Why am I so obsessed with Harry Potter? Long before I gave birth to two equally-obsessed mammals, I devoured Harry Potter like I did Sweet Valley High romances when in the sixth grade. I had the advantage of the first two Harry Potter books being out when I first discovered the world’s most famous wizard, then I waited with great anticipation for each sequel that followed. Every time a new book was about to be released, I reread the entire series. That means I have read The Sorcerer’s Stone approximately six times (okay, seven if you include the time I read it to Jack and Colin).
The one book that I had not read multiple times was the long-awaited last book in the series, The Deathly Hallows, which I had read (until this weekend) a sum total of once. Of course, I meant to reread it before the first half of the movie came out last November, but decided instead to reread The Half Blood Prince, one of my favorites. Then kids, work, and other books consumed my time and before I knew it, we were on the cusp of the hallowed (no pun intended) release of part two (otherwise known in my house as “the eight movie”) without my getting in a repeat read.
That did not diminish my spirit. The boys and I re-watched a movie a night leading up to the premier. I cried at scenes I have seen scores of times. I prepared costumes for myself and the boys to wear to the movie and a costume party afterwards. I continued to read The Goblet of Fire to Colin, but found myself weepy for no reason. When my friend Amy told me that her 14-year old daughter had proclaimed the movie release of Deathly Hallows, Part Two as the end of her childhood, it struck a deep chord.
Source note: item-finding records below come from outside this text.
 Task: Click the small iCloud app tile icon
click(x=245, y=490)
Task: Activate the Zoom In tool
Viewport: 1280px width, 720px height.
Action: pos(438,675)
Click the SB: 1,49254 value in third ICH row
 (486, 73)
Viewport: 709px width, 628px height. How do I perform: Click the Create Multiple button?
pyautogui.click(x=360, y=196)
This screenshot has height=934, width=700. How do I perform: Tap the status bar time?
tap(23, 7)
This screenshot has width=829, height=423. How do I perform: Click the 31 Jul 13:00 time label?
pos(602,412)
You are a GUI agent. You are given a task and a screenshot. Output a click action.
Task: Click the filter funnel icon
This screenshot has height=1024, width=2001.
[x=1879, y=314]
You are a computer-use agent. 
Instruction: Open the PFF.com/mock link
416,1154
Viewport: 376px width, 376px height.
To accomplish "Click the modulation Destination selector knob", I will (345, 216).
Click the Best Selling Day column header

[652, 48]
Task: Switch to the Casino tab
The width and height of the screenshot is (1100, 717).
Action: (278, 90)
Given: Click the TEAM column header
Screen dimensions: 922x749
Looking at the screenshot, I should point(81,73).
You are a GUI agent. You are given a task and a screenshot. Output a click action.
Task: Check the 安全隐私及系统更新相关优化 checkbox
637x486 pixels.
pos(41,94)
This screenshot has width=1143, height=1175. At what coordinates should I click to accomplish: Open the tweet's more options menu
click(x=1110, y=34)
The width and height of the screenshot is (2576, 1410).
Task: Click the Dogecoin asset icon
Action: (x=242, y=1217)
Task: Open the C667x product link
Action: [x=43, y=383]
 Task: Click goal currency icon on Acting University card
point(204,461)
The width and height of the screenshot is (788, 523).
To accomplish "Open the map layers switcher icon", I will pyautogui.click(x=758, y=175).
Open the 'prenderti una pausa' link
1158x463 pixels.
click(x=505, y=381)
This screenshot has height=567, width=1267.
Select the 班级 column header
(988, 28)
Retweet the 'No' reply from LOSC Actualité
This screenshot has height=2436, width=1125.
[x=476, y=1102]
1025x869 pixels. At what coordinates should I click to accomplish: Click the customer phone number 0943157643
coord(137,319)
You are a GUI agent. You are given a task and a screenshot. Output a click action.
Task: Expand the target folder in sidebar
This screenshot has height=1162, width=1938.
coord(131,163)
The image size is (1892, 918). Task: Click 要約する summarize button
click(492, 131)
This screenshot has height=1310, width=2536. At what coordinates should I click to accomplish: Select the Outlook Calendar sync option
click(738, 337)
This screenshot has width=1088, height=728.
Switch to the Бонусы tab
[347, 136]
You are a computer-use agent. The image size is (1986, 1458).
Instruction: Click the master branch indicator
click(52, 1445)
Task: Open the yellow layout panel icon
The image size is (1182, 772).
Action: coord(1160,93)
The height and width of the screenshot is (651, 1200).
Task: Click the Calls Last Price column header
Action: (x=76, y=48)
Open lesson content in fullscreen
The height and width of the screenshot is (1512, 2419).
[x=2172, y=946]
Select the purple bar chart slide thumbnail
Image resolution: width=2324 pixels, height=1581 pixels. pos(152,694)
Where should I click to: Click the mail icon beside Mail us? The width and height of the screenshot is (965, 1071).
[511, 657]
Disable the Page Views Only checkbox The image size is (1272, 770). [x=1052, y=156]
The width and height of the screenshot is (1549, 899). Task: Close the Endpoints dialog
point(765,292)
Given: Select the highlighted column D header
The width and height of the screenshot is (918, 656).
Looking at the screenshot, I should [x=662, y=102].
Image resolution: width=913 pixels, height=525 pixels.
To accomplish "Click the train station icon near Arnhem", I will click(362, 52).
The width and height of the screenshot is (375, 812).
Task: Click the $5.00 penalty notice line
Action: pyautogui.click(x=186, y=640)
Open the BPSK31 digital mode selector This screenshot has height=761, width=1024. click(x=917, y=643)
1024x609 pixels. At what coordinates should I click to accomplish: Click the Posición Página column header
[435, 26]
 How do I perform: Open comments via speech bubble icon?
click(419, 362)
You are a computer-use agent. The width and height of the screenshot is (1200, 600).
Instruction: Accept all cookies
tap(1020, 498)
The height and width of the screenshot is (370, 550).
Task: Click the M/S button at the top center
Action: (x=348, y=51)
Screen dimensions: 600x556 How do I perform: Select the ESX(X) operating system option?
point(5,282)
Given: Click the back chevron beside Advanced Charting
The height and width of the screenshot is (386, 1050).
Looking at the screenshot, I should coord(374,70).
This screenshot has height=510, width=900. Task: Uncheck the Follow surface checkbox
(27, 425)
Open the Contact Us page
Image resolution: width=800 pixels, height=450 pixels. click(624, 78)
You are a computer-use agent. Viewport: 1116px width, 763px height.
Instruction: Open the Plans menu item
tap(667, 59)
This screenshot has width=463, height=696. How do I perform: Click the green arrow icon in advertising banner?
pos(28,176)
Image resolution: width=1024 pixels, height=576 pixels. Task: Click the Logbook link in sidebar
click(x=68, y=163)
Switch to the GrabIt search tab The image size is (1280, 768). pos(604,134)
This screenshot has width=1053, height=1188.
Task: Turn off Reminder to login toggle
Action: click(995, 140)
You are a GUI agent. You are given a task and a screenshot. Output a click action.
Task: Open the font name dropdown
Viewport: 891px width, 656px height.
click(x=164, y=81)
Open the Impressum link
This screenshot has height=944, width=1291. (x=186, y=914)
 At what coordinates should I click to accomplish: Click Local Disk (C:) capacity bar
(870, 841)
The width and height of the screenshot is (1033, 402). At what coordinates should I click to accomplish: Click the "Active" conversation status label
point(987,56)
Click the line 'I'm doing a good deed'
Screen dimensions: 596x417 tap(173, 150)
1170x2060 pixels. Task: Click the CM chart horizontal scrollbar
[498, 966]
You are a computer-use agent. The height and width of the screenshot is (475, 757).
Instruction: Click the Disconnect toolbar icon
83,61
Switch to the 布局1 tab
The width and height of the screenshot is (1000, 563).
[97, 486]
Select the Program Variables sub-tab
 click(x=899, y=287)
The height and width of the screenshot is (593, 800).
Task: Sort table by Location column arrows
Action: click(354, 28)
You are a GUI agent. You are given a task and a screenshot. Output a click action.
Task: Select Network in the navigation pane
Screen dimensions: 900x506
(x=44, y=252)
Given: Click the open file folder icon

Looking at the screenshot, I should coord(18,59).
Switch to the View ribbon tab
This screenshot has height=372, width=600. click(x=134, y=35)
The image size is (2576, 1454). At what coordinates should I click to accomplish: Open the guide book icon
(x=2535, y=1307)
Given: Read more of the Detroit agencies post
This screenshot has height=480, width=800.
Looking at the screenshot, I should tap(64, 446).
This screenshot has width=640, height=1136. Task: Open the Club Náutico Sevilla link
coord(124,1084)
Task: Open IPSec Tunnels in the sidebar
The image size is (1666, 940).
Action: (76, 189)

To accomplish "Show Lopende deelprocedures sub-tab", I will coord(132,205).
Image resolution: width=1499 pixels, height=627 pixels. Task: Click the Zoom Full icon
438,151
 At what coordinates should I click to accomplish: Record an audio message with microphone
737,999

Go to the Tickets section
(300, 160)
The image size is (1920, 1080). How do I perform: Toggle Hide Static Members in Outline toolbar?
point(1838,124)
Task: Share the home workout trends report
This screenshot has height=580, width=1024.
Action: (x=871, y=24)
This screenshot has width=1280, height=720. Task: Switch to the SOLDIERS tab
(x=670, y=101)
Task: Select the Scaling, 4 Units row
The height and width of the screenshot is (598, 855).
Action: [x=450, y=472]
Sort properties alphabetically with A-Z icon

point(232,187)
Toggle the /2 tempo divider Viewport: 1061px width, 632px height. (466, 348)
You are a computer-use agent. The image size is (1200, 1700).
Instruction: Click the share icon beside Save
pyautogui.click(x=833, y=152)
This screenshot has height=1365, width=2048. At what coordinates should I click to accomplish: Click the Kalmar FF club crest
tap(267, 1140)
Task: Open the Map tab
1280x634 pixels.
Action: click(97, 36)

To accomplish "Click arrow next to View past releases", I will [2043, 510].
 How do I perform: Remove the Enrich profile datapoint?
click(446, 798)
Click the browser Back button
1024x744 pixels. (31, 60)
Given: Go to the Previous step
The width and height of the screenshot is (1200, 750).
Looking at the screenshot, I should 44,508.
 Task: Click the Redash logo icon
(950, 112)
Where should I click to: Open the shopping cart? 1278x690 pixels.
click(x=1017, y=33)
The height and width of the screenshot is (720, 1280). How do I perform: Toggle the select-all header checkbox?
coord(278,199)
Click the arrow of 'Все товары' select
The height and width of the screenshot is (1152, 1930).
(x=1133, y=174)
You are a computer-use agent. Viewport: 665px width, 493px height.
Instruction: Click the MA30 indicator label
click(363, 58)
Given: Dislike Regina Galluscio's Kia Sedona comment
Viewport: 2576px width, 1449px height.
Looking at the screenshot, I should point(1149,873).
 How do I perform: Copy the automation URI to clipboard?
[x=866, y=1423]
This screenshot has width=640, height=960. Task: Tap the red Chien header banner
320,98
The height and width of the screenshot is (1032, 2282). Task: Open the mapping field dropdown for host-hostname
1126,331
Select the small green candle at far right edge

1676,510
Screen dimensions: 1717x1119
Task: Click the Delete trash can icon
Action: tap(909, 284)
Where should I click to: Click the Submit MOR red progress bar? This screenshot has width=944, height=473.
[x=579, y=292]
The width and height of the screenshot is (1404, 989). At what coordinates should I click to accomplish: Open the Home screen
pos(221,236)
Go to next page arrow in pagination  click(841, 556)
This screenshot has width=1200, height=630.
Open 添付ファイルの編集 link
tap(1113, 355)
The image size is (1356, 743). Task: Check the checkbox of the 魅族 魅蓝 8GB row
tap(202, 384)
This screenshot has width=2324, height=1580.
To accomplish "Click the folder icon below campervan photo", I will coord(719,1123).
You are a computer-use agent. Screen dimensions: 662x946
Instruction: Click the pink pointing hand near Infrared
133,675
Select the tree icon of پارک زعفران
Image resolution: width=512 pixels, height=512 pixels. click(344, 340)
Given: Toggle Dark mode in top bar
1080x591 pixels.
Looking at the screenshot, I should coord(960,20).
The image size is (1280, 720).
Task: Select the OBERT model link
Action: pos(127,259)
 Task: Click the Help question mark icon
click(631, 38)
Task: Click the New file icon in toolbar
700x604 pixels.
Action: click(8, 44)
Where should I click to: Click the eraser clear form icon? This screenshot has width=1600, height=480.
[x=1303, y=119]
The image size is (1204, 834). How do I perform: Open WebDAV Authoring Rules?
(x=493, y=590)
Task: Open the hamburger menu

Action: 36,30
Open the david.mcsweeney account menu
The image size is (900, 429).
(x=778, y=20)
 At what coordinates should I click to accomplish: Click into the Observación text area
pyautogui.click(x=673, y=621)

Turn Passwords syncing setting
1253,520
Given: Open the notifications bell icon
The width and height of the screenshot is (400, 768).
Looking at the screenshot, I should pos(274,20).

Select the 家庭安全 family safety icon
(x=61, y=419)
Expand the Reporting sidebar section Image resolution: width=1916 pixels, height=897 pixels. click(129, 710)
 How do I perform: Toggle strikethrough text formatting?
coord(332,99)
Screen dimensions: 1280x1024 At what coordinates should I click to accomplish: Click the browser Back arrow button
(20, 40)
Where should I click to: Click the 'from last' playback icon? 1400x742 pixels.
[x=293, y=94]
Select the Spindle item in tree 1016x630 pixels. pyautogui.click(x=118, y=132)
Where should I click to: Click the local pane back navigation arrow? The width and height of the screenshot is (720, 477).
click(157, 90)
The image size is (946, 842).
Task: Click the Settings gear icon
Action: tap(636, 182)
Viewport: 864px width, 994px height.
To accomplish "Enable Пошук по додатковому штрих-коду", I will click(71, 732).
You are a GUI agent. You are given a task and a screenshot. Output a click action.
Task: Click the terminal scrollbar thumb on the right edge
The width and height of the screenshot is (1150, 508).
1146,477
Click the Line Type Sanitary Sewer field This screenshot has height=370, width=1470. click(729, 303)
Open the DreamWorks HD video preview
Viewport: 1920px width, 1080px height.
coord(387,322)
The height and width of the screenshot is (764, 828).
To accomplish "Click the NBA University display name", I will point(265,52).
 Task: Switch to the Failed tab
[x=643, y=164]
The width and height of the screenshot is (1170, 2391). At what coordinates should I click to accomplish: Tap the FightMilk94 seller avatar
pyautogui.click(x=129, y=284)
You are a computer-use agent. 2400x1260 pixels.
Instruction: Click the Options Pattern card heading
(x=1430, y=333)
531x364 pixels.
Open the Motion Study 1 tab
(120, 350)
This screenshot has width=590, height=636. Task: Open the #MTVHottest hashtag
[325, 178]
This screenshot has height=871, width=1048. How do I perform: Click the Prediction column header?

I know Harry Potter lives happily ever after, so why all the emotion? I’m too young to look at Harry, Ron and Hermione as my children, but obviously am too old and too muggly to regard them as peers. While the Harry Potter series depicts a world that either doesn’t exist or we are not a part of (depending on your hopes and dreams) there are profound lessons in the experiences of these fictional characters. In a time marked by a serious lack of cooperation being displayed by political leaders, our elected officials could learn to rally together to confront a crisis. In an era where people believe what they are told without putting in the extra time to investigate, we could all learn to double-check sources and put critical thought into our positions. And in a world where friendships are maintained via text, tweets, and Facebook posts, we could all stand to remember that our personal connections make us stronger and need to be nurtured.
It is safe to say there is no book series from my own childhood that impacted me the same way Harry Potter did. As my kids grow older, I hope they will continue to reread the books, learn new lessons, and of course, memorize new spells.